Ponad 150 maszyn rolniczych zjechało się we wtorek rano na plac podożynkowy w Koszalinie. Następnie protestujący rolnicy przemieścili się w inne miejsca, w tym również przed siedzibę Urzędu Wojewódzkiego. Manifestacje mogą spowodować duże utrudnienia w ruchu.
Przypomnijmy, rolnicy protestują m.in. przeciwko niektórym przepisom Europejskiego Zielonego Ładu, czyli pakietu inicjatyw politycznych mających na celu skierowanie Unii Europejskiej na drogę transformacji ekologicznej i osiągnięcie neutralności klimatycznej do 2050 roku, a także niekontrolowanemu napływowi produktów rolnych z Ukrainy.
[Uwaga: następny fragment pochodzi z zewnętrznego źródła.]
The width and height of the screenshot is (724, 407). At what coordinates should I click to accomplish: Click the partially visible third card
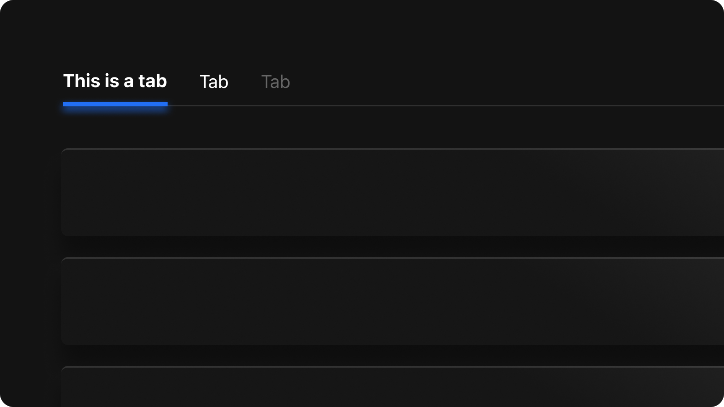[x=393, y=386]
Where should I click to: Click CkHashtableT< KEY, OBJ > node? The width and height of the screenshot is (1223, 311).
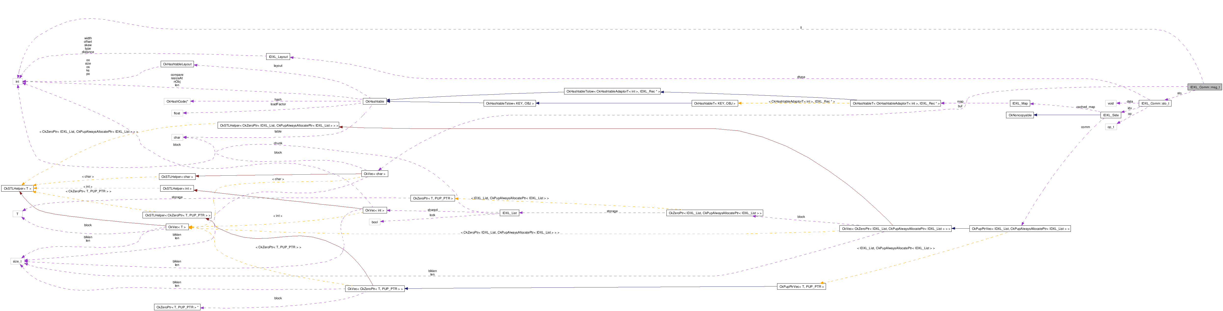tap(715, 103)
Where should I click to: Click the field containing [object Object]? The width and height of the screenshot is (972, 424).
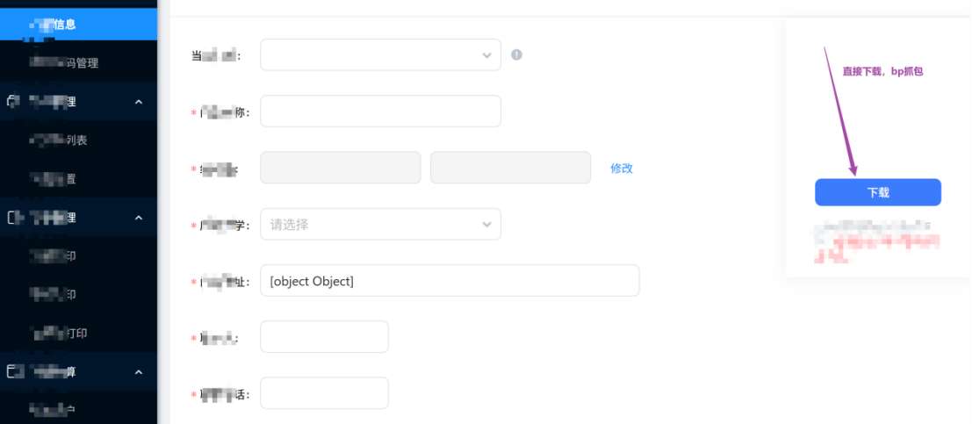450,281
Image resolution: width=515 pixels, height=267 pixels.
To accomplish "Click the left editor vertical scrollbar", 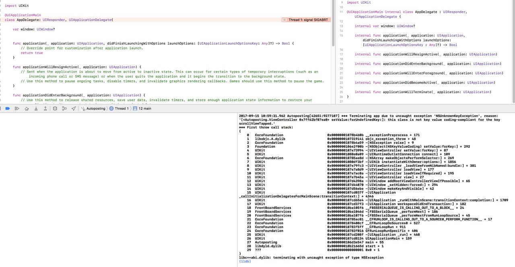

Na wtorek, 20 lutego zaplanowano liczne manifestacje i blokady na terenie całego kraju, w tym również w Koszalinie.
W godzinach porannych rolnicy zaczęli zjeżdżać się na plac podożynkowy, skąd około godz. 11:00 wyruszyli w dalszą drogę. Część maszyn rolniczych przejechało w kierunku dróg S11 i S6, gdzie zapowiadane są blokady. Pięć ciągników pojechało przed delegaturę Urzędu Wojewódzkiego. Tam przekazali na ręce wicewojewody Bartosza Brożyńskiego petycję z listą swoich żądań.
Utrudnienia spowodowane protestem rolników mogą potrwać przez najbliższych kilka dni. Do 27 lutego rolnicy planują blokować m.in. węzeł Gorzebądz na drodze S6 między Koszalinem a Sianowem oraz drogę S11 na wysokości Nowych Bielic.